[Start of Attachment]

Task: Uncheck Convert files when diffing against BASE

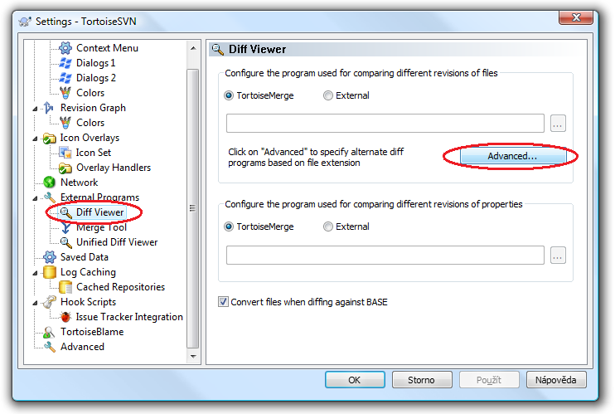Action: click(x=223, y=302)
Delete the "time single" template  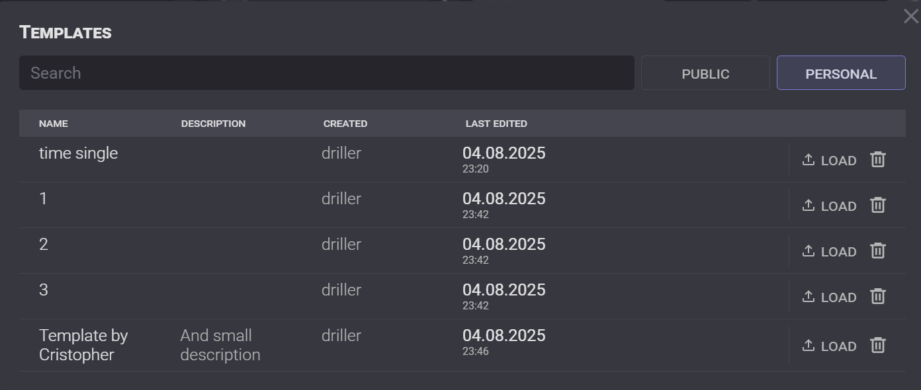click(x=877, y=159)
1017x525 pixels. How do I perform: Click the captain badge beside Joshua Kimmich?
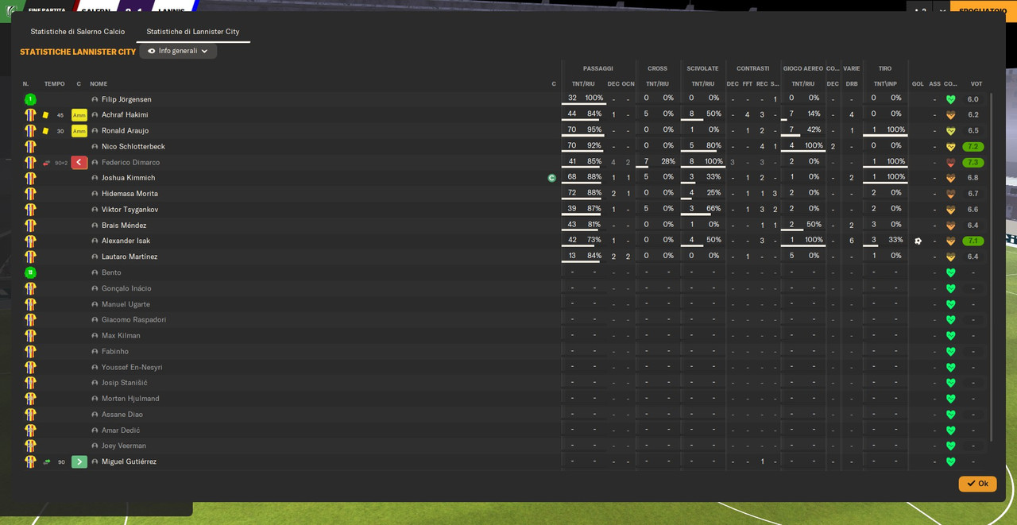552,178
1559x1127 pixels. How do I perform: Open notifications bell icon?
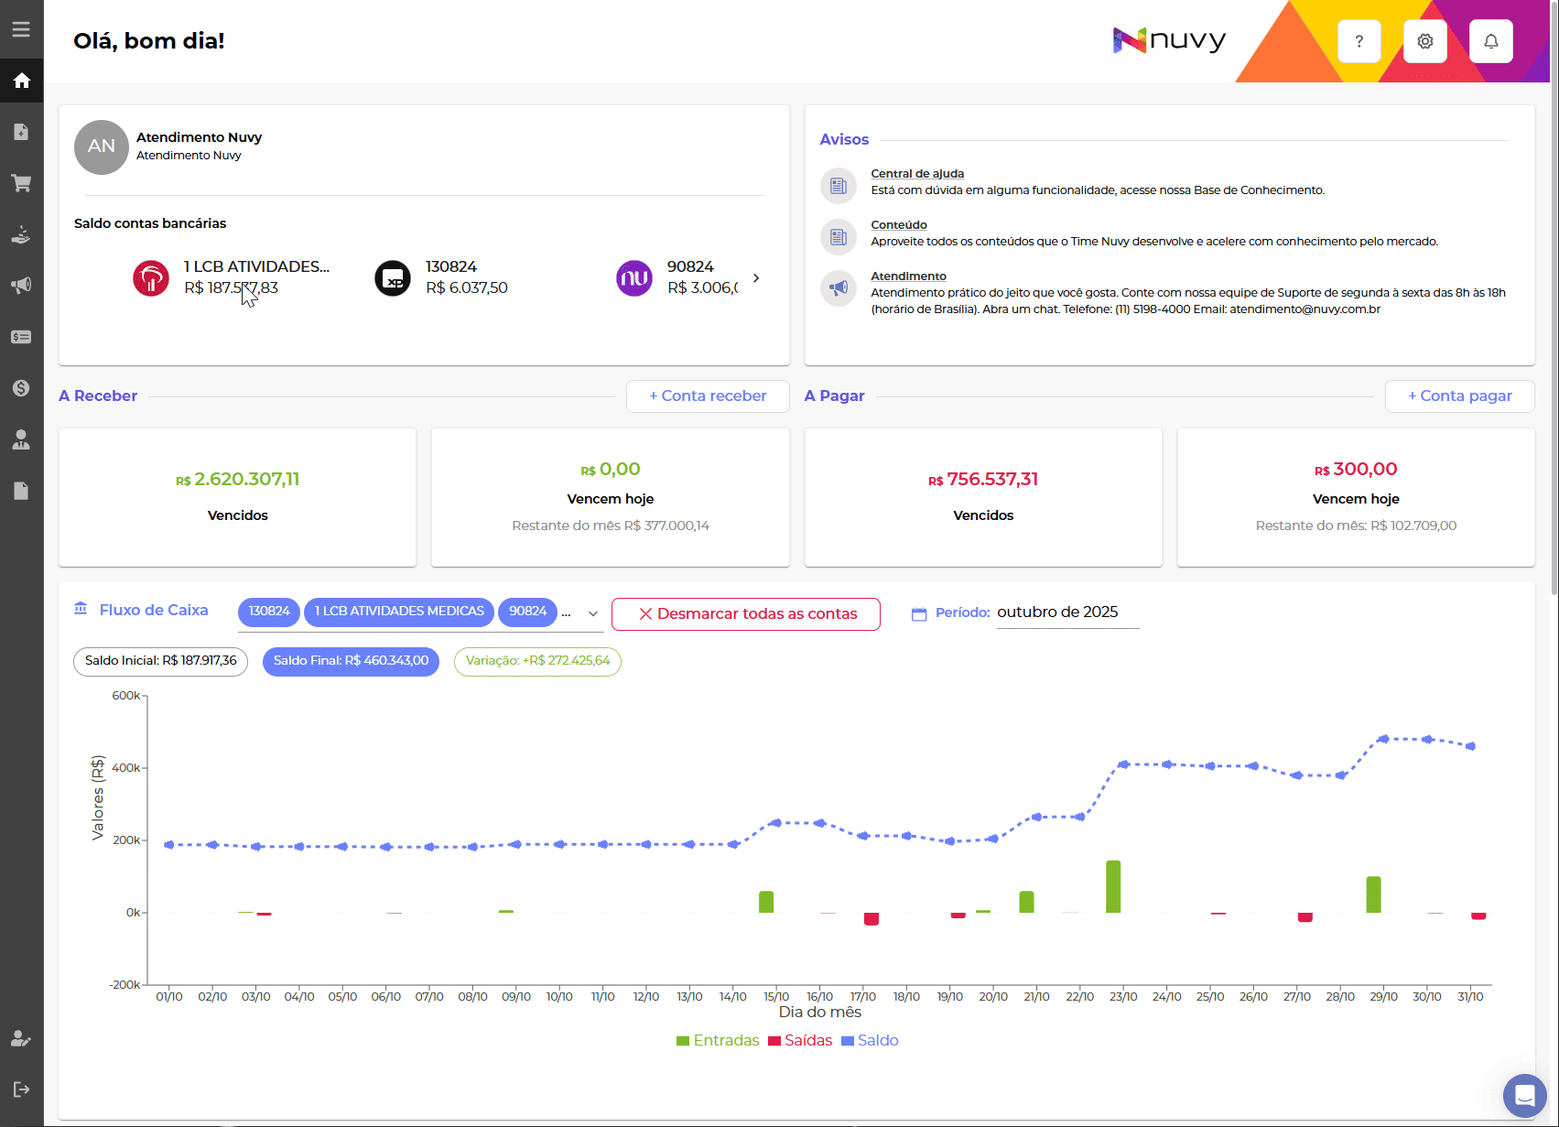[x=1490, y=41]
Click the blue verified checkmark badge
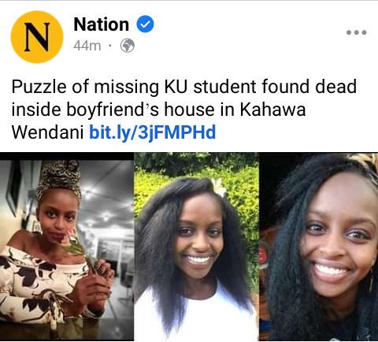 point(146,24)
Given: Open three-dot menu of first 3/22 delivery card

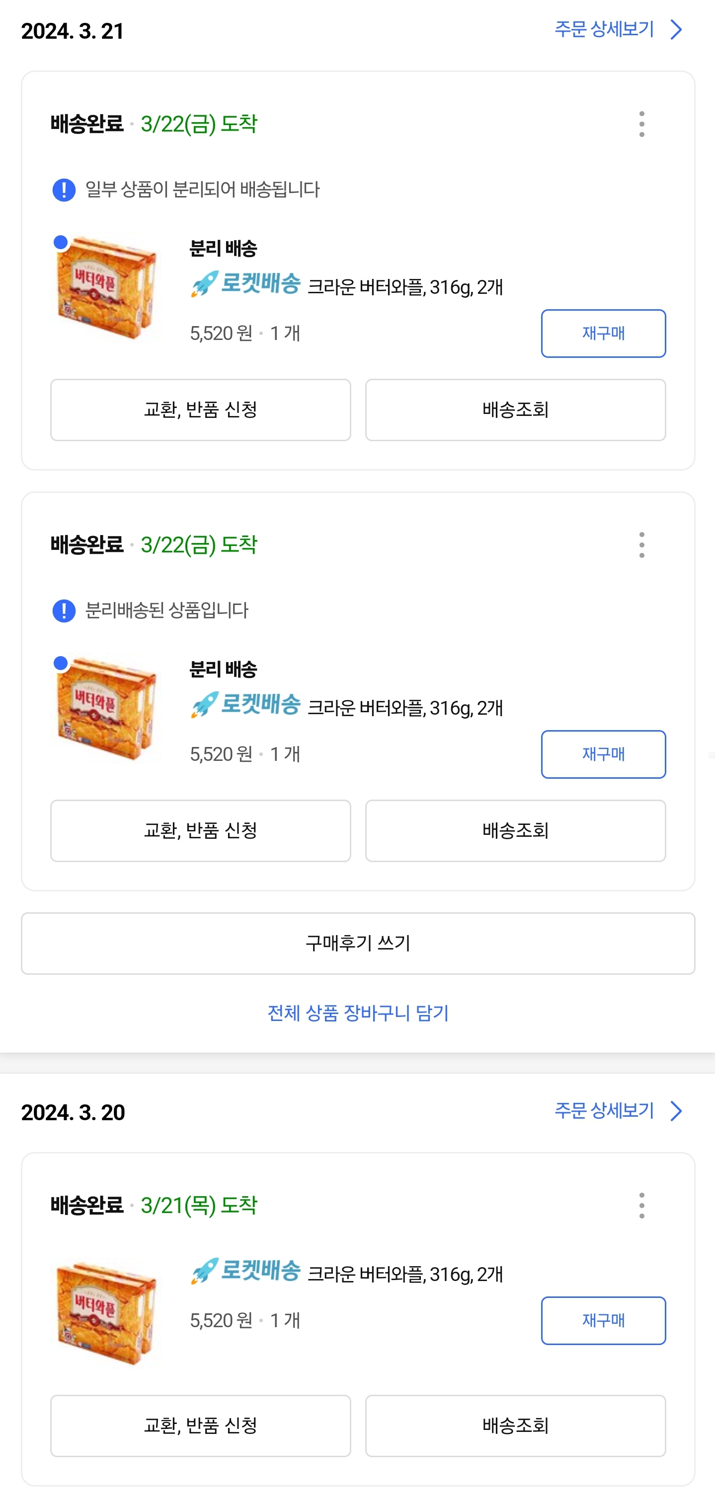Looking at the screenshot, I should (642, 124).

[End of Attachment]

**Task to carry out**.
Verbatim, write out the line containing "1559x1127 pixels. How" and all later lines through the end of the records, leaving every picture out.

**Output below**.
1559x1127 pixels. How do I perform: Open notifications bell icon?
[x=1490, y=41]
Click the blue verified checkmark badge
 point(146,24)
Given: Open three-dot menu of first 3/22 delivery card

Looking at the screenshot, I should (642, 124).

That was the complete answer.